Two degree of freedom damped free vibration refers to a type of vibration in which a mechanical system with two degrees of freedom (two independent modes of motion) is subject to damping, or the dissipation of energy, without any external forces acting on it.
The damping coefficient in a two degree of freedom damped free vibration system is typically calculated using the logarithmic decrement method. This involves measuring the amplitude of the system's vibrations at two different points in time and using a formula to determine the damping ratio, which is then used to calculate the damping coefficient.

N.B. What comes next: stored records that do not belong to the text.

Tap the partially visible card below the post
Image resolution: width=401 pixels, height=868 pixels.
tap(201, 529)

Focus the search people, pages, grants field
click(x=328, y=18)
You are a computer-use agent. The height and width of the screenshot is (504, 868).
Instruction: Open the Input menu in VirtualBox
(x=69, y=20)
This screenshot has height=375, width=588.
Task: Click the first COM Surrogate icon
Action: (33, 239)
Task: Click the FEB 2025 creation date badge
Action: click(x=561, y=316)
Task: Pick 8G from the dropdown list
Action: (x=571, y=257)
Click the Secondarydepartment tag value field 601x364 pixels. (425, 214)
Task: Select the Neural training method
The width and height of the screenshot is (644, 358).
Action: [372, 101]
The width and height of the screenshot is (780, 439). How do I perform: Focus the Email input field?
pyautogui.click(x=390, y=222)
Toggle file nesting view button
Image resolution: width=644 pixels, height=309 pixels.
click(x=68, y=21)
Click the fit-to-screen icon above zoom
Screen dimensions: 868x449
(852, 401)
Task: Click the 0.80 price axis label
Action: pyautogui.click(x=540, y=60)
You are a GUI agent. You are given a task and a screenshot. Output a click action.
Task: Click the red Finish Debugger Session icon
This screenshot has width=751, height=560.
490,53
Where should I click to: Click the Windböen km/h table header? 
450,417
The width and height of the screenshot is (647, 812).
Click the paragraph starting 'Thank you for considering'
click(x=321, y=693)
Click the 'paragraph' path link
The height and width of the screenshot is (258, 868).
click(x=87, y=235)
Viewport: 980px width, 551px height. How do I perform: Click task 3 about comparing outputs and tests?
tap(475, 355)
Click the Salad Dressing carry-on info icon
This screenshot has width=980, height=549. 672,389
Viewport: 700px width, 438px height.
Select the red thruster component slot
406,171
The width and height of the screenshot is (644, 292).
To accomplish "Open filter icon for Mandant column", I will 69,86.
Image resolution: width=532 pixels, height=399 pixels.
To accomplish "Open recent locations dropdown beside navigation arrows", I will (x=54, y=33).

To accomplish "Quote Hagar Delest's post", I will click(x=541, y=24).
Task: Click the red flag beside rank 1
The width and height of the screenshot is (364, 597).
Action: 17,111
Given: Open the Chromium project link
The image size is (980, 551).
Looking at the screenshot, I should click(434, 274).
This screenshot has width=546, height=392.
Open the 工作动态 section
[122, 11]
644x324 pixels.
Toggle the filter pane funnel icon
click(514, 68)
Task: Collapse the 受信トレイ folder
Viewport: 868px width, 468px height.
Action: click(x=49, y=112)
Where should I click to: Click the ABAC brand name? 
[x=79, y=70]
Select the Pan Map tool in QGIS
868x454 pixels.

The natural frequencies in a two degree of freedom damped free vibration system represent the frequencies at which the system will vibrate with the greatest amplitude in the absence of damping. These frequencies are determined by the system's mass, stiffness, and damping coefficients, and can be used to analyze and predict the behavior of the system.
Damping in a two degree of freedom damped free vibration system reduces the amplitude of the vibrations over time, eventually causing the system to reach a state of equilibrium and stop vibrating. It also affects the natural frequencies of the system, with higher damping resulting in lower natural frequencies and thus a slower rate of vibration.
Two degree of freedom damped free vibration systems have numerous applications in engineering and science, including in mechanical systems such as bridges, buildings, and vehicles. They are also used in the study of earthquakes and structural dynamics, as well as in the design of musical instruments and shock absorbers.